[Data extracted from a collection]
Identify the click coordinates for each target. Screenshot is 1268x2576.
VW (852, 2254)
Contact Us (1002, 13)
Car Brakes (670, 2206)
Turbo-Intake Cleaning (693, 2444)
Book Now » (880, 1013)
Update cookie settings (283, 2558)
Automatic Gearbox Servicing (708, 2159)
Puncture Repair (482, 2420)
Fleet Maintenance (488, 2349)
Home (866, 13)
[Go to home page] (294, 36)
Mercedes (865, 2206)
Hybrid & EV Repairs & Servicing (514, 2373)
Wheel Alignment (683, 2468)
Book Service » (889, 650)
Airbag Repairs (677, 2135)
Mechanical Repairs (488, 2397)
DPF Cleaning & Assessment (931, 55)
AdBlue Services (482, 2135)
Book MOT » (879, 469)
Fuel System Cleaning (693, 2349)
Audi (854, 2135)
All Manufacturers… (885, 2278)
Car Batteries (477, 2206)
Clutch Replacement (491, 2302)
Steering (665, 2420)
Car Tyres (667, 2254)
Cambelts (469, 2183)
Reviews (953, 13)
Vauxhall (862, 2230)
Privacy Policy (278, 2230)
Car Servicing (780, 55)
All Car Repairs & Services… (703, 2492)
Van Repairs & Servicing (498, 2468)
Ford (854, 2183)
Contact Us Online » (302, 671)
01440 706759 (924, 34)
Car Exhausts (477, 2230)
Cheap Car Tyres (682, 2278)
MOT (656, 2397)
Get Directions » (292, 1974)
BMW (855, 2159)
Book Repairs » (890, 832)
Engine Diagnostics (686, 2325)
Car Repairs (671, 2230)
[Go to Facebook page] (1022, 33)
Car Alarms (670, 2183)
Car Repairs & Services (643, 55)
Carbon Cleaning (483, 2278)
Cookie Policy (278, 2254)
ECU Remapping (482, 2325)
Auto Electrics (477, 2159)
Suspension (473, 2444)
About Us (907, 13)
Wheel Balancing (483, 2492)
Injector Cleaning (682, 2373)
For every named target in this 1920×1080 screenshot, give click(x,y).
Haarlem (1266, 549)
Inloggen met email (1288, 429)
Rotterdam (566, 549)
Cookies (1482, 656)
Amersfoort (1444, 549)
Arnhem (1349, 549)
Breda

> _Work order_
Start with the line above that contains "Cambelts (469, 2183)" and stop after the line that contains "Wheel Balancing (483, 2492)". Output those lines exactly, and only those.

> _Answer to this problem_
Cambelts (469, 2183)
Reviews (953, 13)
Vauxhall (862, 2230)
Privacy Policy (278, 2230)
Car Servicing (780, 55)
All Car Repairs & Services… (703, 2492)
Van Repairs & Servicing (498, 2468)
Ford (854, 2183)
Contact Us Online » (302, 671)
01440 706759 (924, 34)
Car Exhausts (477, 2230)
Cheap Car Tyres (682, 2278)
MOT (656, 2397)
Get Directions » (292, 1974)
BMW (855, 2159)
Book Repairs » (890, 832)
Engine Diagnostics (686, 2325)
Car Repairs (671, 2230)
[Go to Facebook page] (1022, 33)
Car Alarms (670, 2183)
Car Repairs & Services (643, 55)
Carbon Cleaning (483, 2278)
Cookie Policy (278, 2254)
ECU Remapping (482, 2325)
Auto Electrics (477, 2159)
Suspension (473, 2444)
About Us (907, 13)
Wheel Balancing (483, 2492)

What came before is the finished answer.